Vaccine nationalism, in which countries secure vaccines for their populations without regard to global vaccine needs, has been widespread during the pandemic. This trend leads to disproportionate pandemic impacts in countries with limited health resources and aggravates global health inequity. In low-incomes countries, it is estimated that only around 20% of individuals have received a vaccine dose. The unchecked spread of the virus in some regions can also promote the emergence of new variants of the SARS-CoV-2 virus that can spread globally and prolong the pandemic.

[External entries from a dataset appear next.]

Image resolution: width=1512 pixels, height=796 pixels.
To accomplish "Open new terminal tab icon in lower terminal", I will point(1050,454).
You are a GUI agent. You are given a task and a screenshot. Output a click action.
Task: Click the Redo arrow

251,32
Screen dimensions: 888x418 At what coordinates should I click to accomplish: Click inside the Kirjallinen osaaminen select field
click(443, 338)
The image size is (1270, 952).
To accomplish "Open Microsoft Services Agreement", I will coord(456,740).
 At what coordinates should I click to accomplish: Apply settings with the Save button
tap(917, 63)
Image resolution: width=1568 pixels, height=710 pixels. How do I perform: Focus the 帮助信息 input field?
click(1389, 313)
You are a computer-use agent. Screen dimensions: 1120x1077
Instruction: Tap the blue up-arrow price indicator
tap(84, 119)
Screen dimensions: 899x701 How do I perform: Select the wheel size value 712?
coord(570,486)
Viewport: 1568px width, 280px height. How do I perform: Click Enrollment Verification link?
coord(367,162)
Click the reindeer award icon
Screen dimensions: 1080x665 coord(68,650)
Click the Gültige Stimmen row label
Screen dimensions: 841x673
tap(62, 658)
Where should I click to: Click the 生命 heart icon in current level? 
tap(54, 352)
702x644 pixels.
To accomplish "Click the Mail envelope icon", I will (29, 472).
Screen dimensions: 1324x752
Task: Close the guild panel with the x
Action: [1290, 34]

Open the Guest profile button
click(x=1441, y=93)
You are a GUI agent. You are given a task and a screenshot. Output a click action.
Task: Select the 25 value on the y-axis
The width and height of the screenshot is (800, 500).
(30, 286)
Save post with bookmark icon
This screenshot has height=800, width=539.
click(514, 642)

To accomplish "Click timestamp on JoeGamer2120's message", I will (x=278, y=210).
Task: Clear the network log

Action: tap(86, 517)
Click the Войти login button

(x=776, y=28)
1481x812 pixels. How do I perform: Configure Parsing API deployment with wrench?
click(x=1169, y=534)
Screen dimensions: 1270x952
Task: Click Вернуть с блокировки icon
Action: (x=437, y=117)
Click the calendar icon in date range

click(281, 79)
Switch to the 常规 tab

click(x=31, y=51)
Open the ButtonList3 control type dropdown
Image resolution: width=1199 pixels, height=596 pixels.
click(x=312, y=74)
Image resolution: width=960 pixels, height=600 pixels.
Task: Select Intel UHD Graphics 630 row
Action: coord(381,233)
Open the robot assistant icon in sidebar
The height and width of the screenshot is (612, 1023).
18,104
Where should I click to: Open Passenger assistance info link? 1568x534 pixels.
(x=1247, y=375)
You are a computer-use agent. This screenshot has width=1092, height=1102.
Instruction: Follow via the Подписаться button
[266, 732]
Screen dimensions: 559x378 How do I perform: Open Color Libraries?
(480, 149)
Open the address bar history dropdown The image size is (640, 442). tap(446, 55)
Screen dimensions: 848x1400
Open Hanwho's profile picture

“Understanding public preferences for global COVID-19 vaccine distribution is paramount to driving more equitable vaccine policies,” says Janina Steinert, Assistant Professor at the School of Social Sciences and Technology at the Technical University of Munich, voltaren gegen akne inversa Germany. “Governments are not likely to donate vaccines to less wealthy countries or participate in global vaccine alliances if they think they will pay the price for it at the ballot box.” Steinert and Henrike Sternberg, a research associate and doctoral candidate at Technical University of Munich, were co-lead authors of the study.

To measure public sentiment about vaccine distribution in Europe, the team surveyed 6,030 individuals open to vaccination but not yet vaccinated against COVID-19 in France, Germany, Italy, Poland, Spain and Sweden. The surveys were completed in Germany in April 2021 amidst the third COVID-19 wave and in the other five countries during a relative pandemic lull in June 2021.

The survey included eight questions on whether participants would prioritise person A or B for a COVID-19 vaccine. In each scenario, the participants chose between a person in their country, with a robust health system, or a person in a low-income country with fewer healthcare resources. The prospective vaccine candidates varied by age, their risk of dying from COVID-19, and their employment status.